Re: [PATCH 2/3] cxl/mbox: Add GET_POISON_LIST mailbox command support

From: Alison Schofield
Date: Wed Jun 15 2022 - 01:10:00 EST


On Tue, Jun 14, 2022 at 08:22:41PM -0700, Ira Weiny wrote:

Thanks for the review Ira...

> On Tue, Jun 14, 2022 at 05:10:27PM -0700, Alison Schofield wrote:
> > From: Alison Schofield <alison.schofield@xxxxxxxxx>
> >

snip

> >
> > diff --git a/drivers/cxl/cxlmem.h b/drivers/cxl/cxlmem.h
> > index 60d10ee1e7fc..29cf0459b44a 100644
> > --- a/drivers/cxl/cxlmem.h
> > +++ b/drivers/cxl/cxlmem.h
> > @@ -174,6 +174,7 @@ struct cxl_endpoint_dvsec_info {
> > * (CXL 2.0 8.2.8.4.3 Mailbox Capabilities Register)
> > * @lsa_size: Size of Label Storage Area
> > * (CXL 2.0 8.2.9.5.1.1 Identify Memory Device)
> > + * @poison_max_mer: maximum Media Error Records tracked in Poison List
>
> Does not match the member name below.
Got it! I intended to drop the _mer.

>
> Ira
>
> > * @mbox_mutex: Mutex to synchronize mailbox access.
> > * @firmware_version: Firmware version for the memory device.
> > * @enabled_cmds: Hardware commands found enabled in CEL.
> > @@ -204,6 +205,7 @@ struct cxl_dev_state {
> >
> > size_t payload_size;
> > size_t lsa_size;
> > + u32 poison_max;
> > struct mutex mbox_mutex; /* Protects device mailbox and firmware */
> > char firmware_version[0x10];
> > DECLARE_BITMAP(enabled_cmds, CXL_MEM_COMMAND_ID_MAX);

snip

> > +int cxl_mem_get_poison_list(struct device *dev)
> > +{
> > + struct cxl_memdev *cxlmd = to_cxl_memdev(dev);
> > + struct cxl_dev_state *cxlds = cxlmd->cxlds;
> > + struct cxl_mbox_poison_payload_out *po;
> > + struct cxl_mbox_poison_payload_in pi;
> > + int nr_records = 0;
> > + int rc, i;
> > +
> > + if (range_len(&cxlds->pmem_range)) {
> > + pi.offset = cpu_to_le64(cxlds->pmem_range.start);
> > + pi.length = cpu_to_le64(range_len(&cxlds->pmem_range));
> > + } else {
> > + return -ENXIO;
> > + }
> > +
> > + po = kvmalloc(cxlds->payload_size, GFP_KERNEL);
> > + if (!po)
> > + return -ENOMEM;
> > +
> > + do {
> > + rc = cxl_mbox_send_cmd(cxlds, CXL_MBOX_OP_GET_POISON, &pi,
> > + sizeof(pi), po, cxlds->payload_size);
> > + if (rc)
> > + goto out;
> > +
> > + if (po->flags & CXL_POISON_FLAG_OVERFLOW) {
> > + time64_t o_time = le64_to_cpu(po->overflow_timestamp);
> > +
> > + dev_err(dev, "Poison list overflow at %ptTs UTC\n",
> > + &o_time);
> > + rc = -ENXIO;
> > + goto out;
>
> I guess the idea is that this return will trigger something else will clear the list,
> rebuild the list, and perform a scan media request?
>
Per CXL Spec 8.2.9.5.4.1: The poison list may be incomplete when the list
has overflowed. User can perform a Scan Media to try to clear and rebuild
the list, with no guarantee that the overflow will not recur.

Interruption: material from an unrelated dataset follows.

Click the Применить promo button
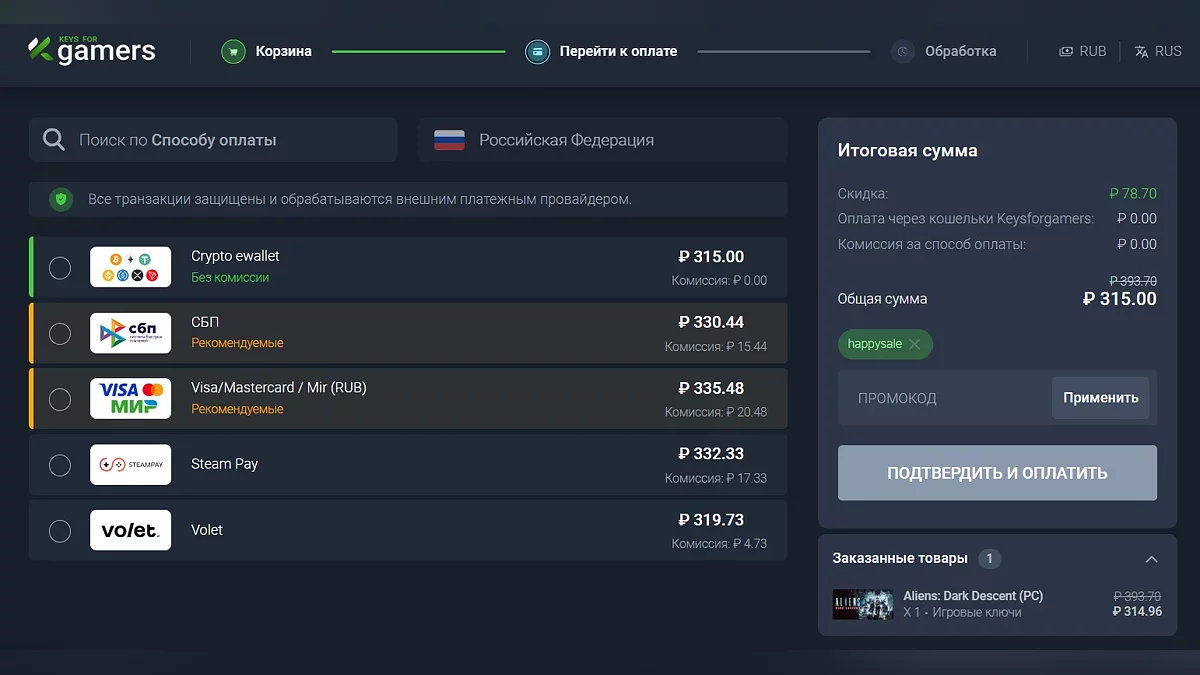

So yes to what you are saying. This return value should indicate to
user space that a Scan Media should be issued. Issuing the Scan Media
to the device does lead the device to rebuild it's list, as you say.
Also, when we get the Scan Media results, the device is able to report
partial results and tell the host to collect the error records, and
then restart the scan, get results again, and on and on until the scan
is complete.

Perhaps a clarification - there is not a logical pairing of Scan Media
followed by Get Poison List. Scan Media followed by Get Scan Media
Results is the logical pairing. Get Poison List is getting a snapshot
of the poison list at a point in time. The device adds DPAs to the list
when the device detects poison, some devices run their own backround
scans and add to the poison list, and then there are the user initiated
actions (Scan Media and Poison Inject) that can affect the list.

> I'm just wondering if this loop should continue to clear the list and then let
> something else do the scan media request?

It's not like the _MORE status where the device is telling the host to
come back and gather more. I think the action of failing, and letting
user initiated a Scan Media is correct course here.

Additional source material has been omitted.